Renewed push for slavery apology begins

From the Department of Self-Loathers:

Five states did something over the past 12 months that no state had done before: expressed regret or apologized for slavery.

This year, Congress, which meets in a Capitol built partly by slaves, will consider issuing its own apology.

“We’ve seen states step forward on this,” says Sen. Tom Harkin, D-Iowa, citing the resolutions of Virginia, Maryland, North Carolina, Alabama and New Jersey. “I’m really shocked, just shocked” that the federal government hasn’t apologized. “It’s time to do so.”

Harkin says he and Sen. Sam Brownback R-Kan., will propose as early as March an apology not only for slavery but for subsequent “Jim Crow” laws that furthered racial segregation. So far, they have 14 Senate backers, including Democratic presidential candidates Hillary Rodham Clinton and Barack Obama. A similar House measure introduced last year has 120 co-sponsors.

“I think 2008 will be the year,” says Rep. Steve Cohen, D-Tenn. He says an apology could begin a dialogue about race that Obama could continue as the nation’s first black president.

“The success of the Obama candidacy underscores the irrelevance of an apology” because it shows “enormous progress” in race relations, says Roger Clegg of the Center for Equal Opportunity, a conservative group that describes itself as opposed to racial preferences. “Haven’t we already moved beyond it?”

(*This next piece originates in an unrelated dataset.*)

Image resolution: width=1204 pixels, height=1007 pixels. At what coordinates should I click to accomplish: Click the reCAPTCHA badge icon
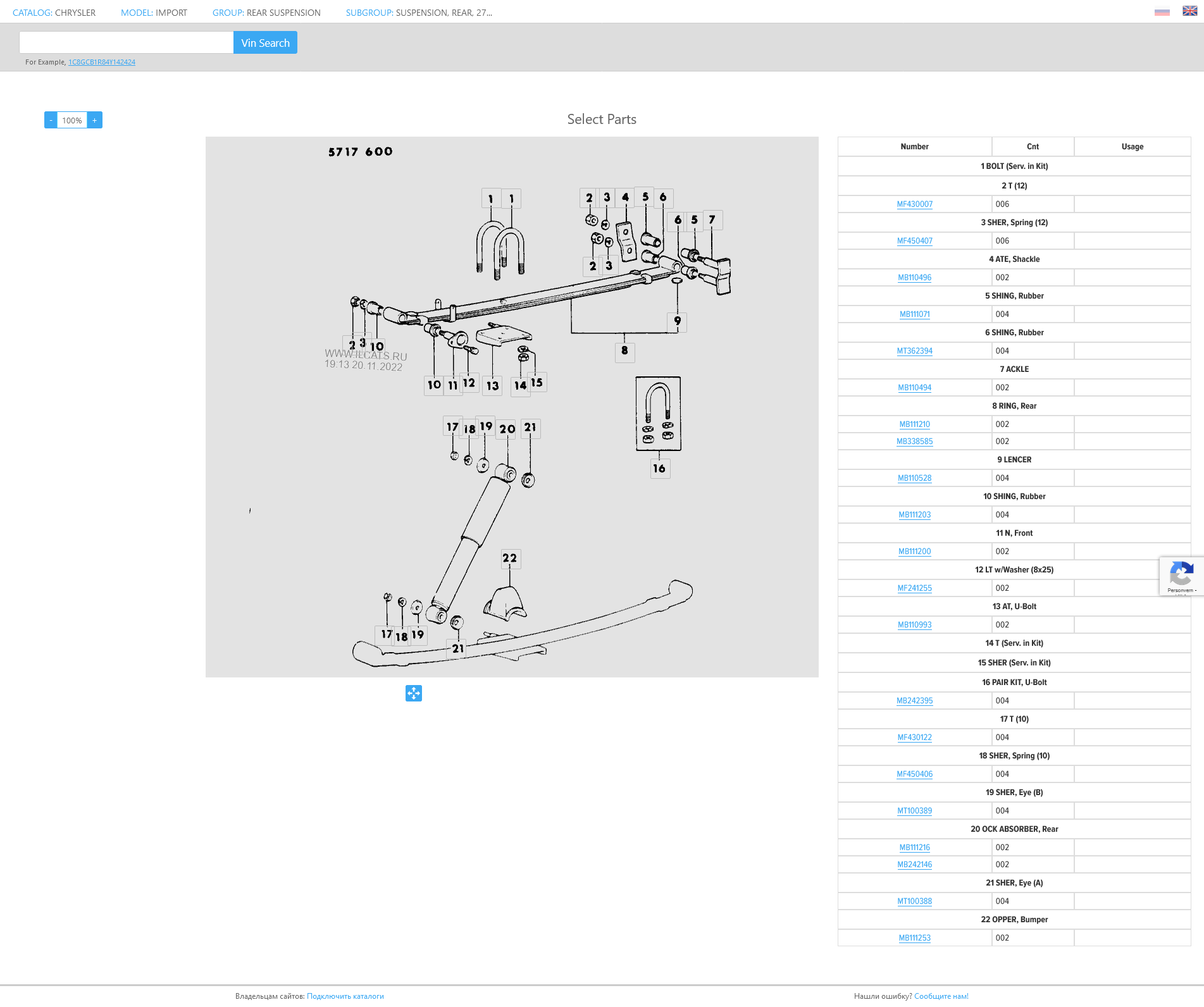tap(1181, 575)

Not if it can be used as an excuse to create even more government programs the “disadvantaged”:

Apologies are controversial because they could lead to reparations.

They “carry weight” as a step toward racial healing and don’t have to “open the door” to reparations, says Carol Swain, professor of political science and law at Vanderbilt University.

Other proponents say an apology should lead to remedies.

“A mere apology doesn’t do anything for me,” says state Rep. Talibdin El-Amin, a Democrat who is lobbying for such a resolution in Missouri.

An apology is a necessary first step because it recognizes a wrongdoing, says Hilary Shelton of the NAACP.

He says it’s “hollow,” though, unless it leads to a remedy for African-Americans, who still suffer economically and educationally from the aftereffects of slavery and segregation.

Remedies don’t have to be monetary payments but could be government programs to help the disadvantaged, Cohen says.

It’s unfortunate that Senator Brownback chose to be a part of this.

How much do you want to bet that this was a move timed to, in part, see if the GOP nominee would/will sign on to it? Because if McCain doesn’t, you know what will happen.